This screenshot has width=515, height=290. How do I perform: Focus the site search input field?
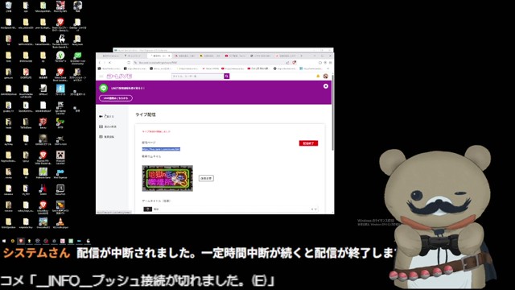pyautogui.click(x=198, y=76)
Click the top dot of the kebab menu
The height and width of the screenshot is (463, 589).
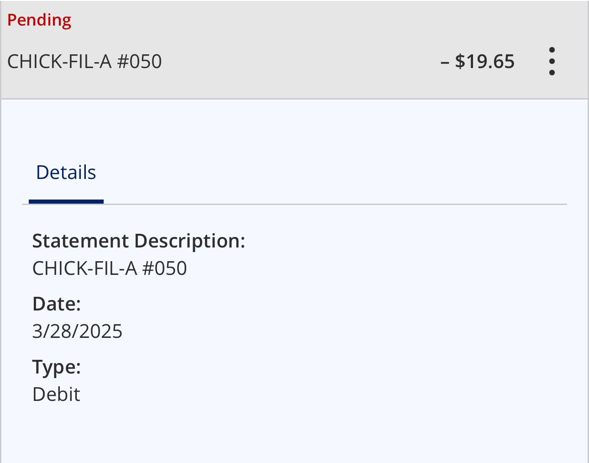click(x=552, y=50)
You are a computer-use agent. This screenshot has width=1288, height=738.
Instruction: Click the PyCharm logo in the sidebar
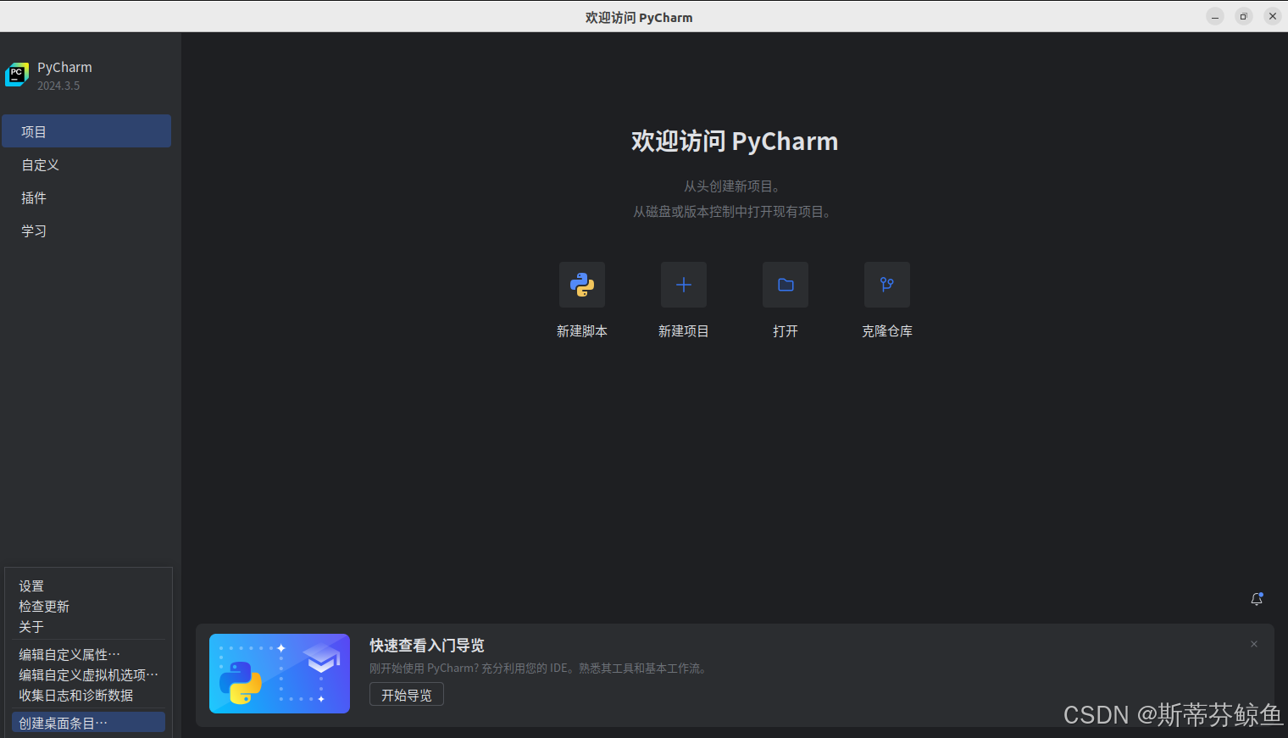pyautogui.click(x=17, y=75)
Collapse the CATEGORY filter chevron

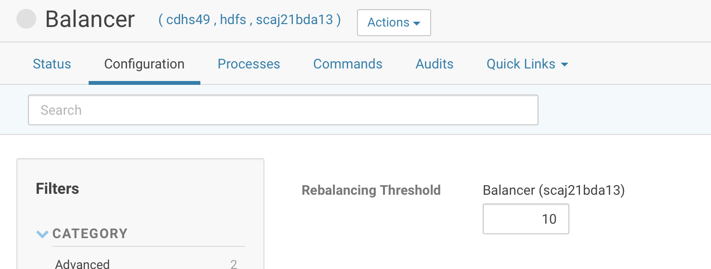point(42,234)
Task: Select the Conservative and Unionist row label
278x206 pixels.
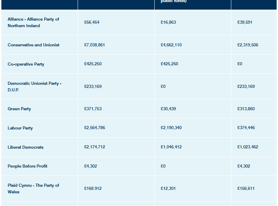Action: (x=33, y=45)
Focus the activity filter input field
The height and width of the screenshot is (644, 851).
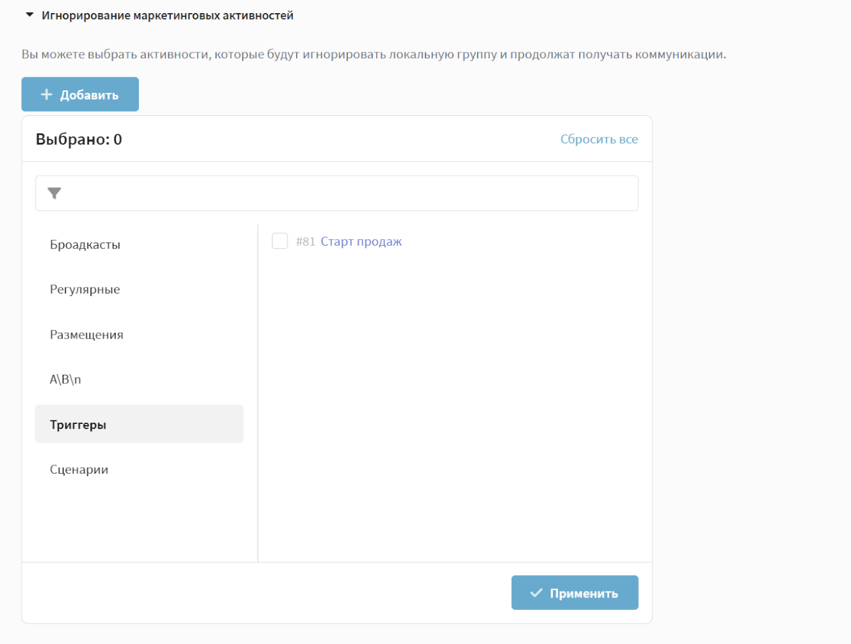[x=347, y=193]
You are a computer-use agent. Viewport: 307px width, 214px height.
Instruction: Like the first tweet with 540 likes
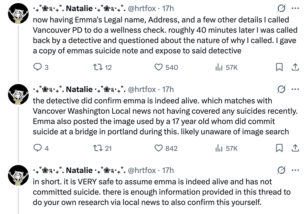tap(159, 67)
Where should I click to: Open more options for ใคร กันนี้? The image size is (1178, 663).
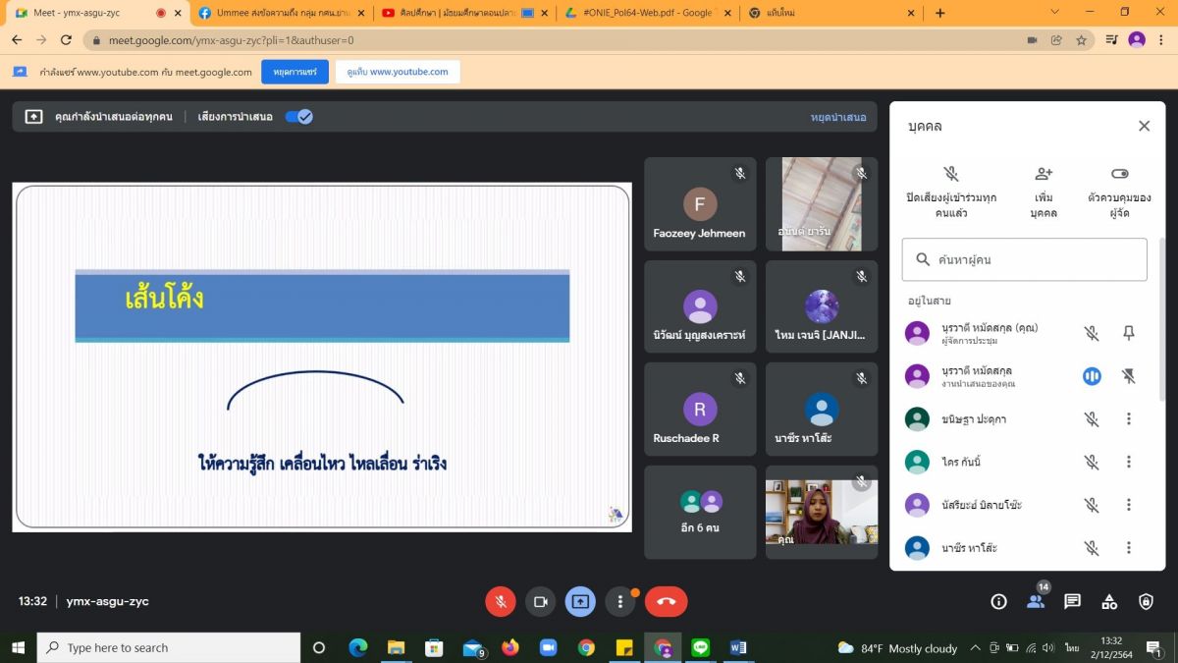point(1129,462)
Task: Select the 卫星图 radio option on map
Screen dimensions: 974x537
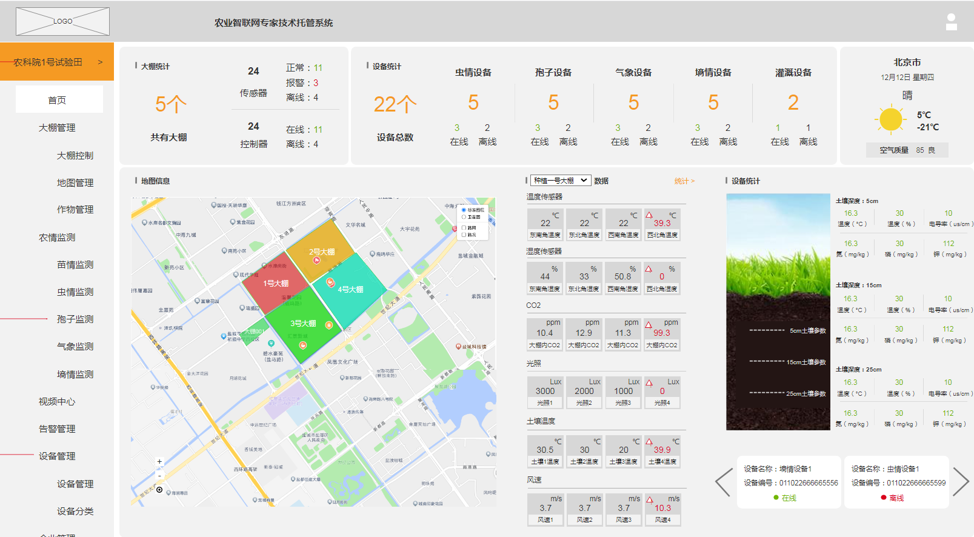Action: [x=464, y=217]
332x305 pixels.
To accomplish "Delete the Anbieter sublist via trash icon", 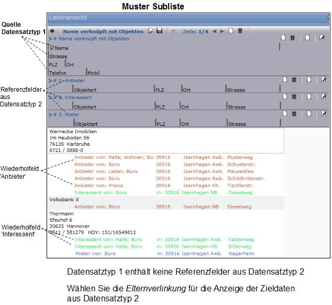I will 293,80.
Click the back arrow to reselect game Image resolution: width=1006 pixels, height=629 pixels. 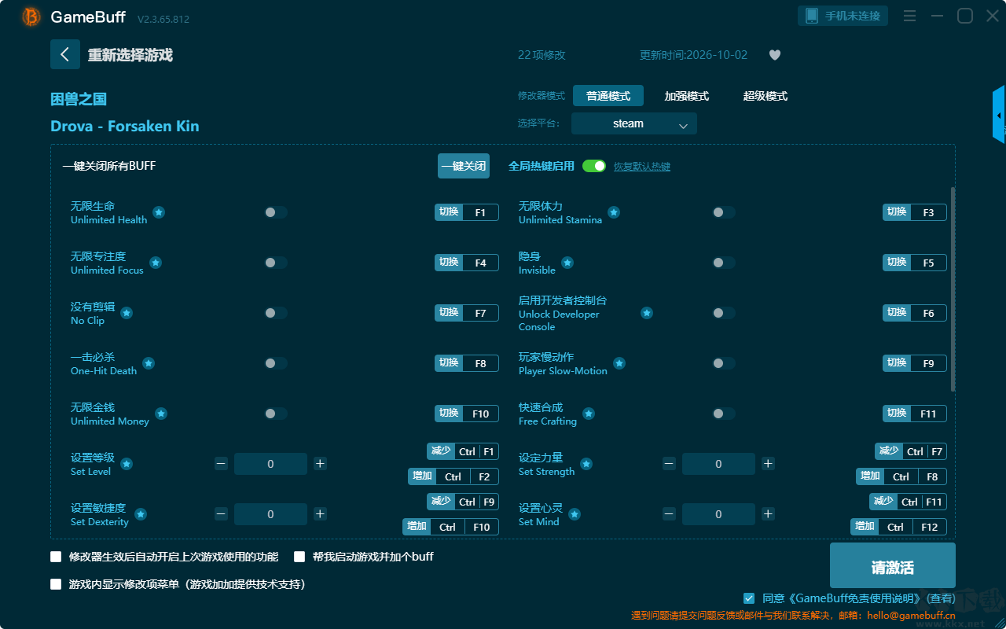(x=65, y=54)
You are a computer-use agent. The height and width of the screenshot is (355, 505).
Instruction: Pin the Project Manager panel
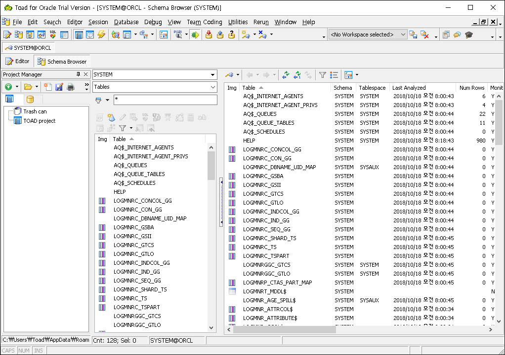[78, 74]
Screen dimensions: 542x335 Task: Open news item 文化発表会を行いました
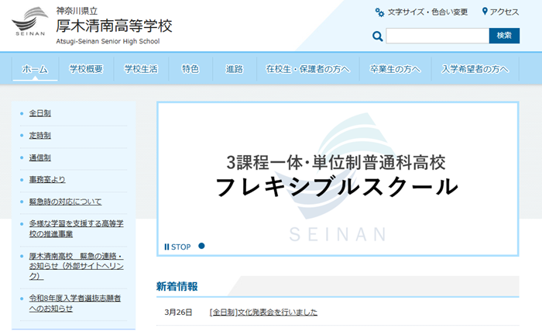(263, 313)
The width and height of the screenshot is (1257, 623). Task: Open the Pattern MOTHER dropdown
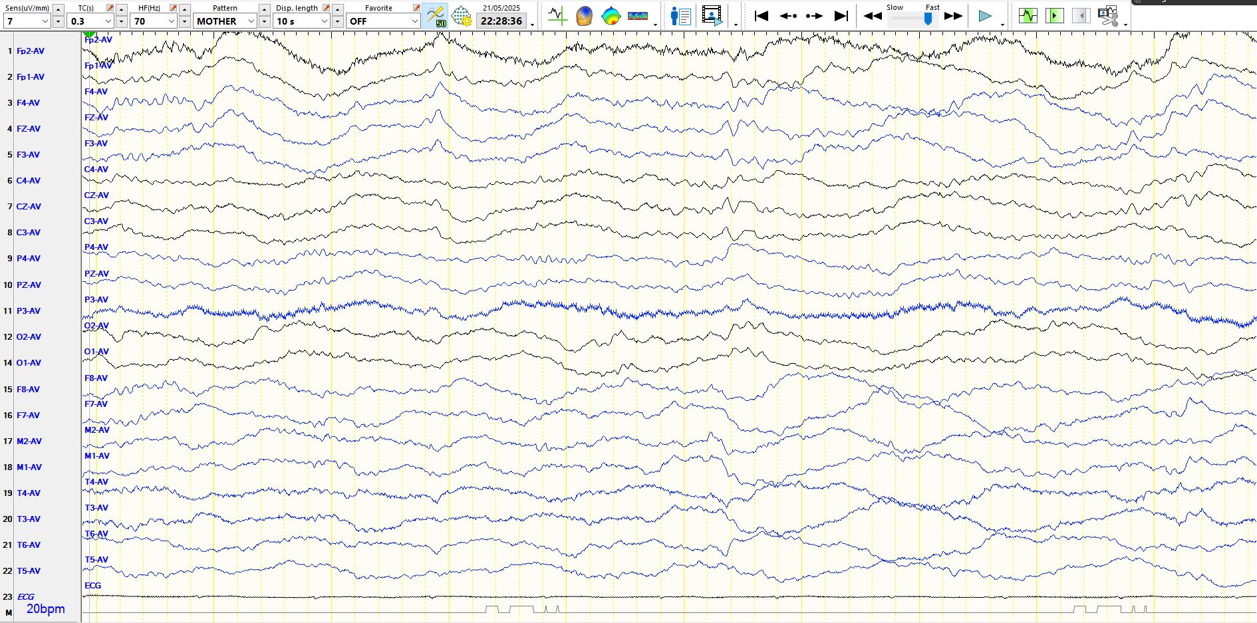(251, 21)
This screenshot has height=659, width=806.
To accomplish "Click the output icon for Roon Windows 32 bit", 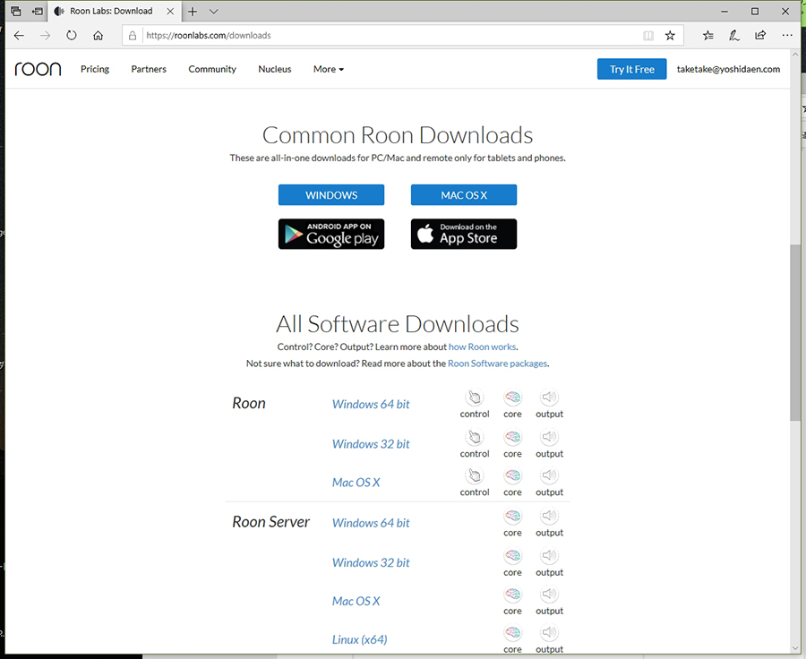I will (549, 438).
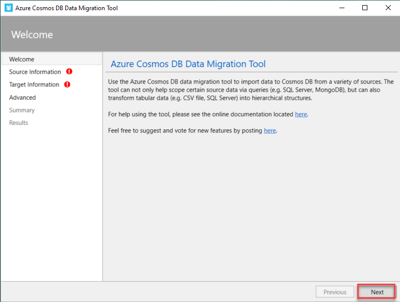Viewport: 400px width, 302px height.
Task: Click the tool description paragraph text
Action: click(x=250, y=90)
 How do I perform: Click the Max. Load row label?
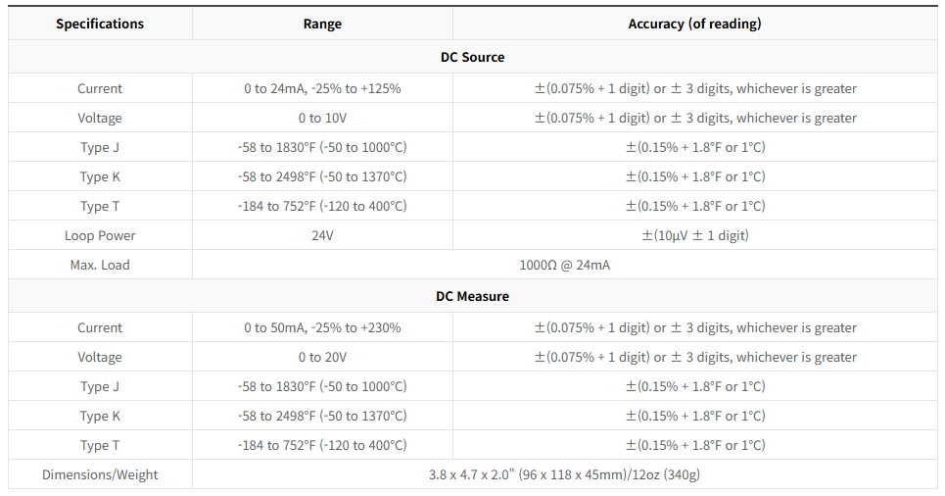coord(100,265)
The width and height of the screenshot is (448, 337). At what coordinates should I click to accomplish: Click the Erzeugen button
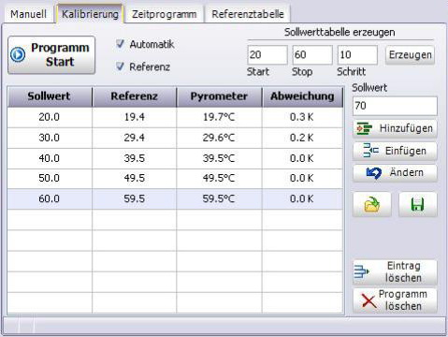(410, 55)
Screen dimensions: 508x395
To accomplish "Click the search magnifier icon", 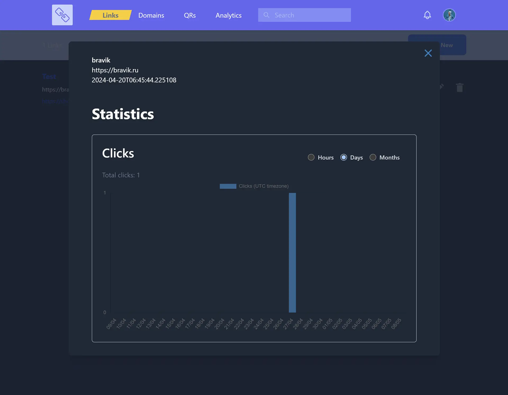I will (x=266, y=15).
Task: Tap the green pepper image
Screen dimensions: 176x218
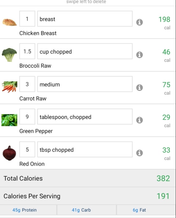Action: (9, 120)
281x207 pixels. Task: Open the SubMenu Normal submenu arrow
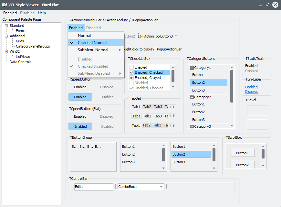click(x=120, y=50)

**WHAT THE EXERCISE ASKS**
What belongs in the answer is each line of the listing that contains the word "computer".

**WRITTEN SOLUTION**
You are a computer-use agent. This screenshot has width=1288, height=738.
You are a computer-use agent. Viewport: 307px width, 214px height.
You are a computer-use agent. The height and width of the screenshot is (355, 505).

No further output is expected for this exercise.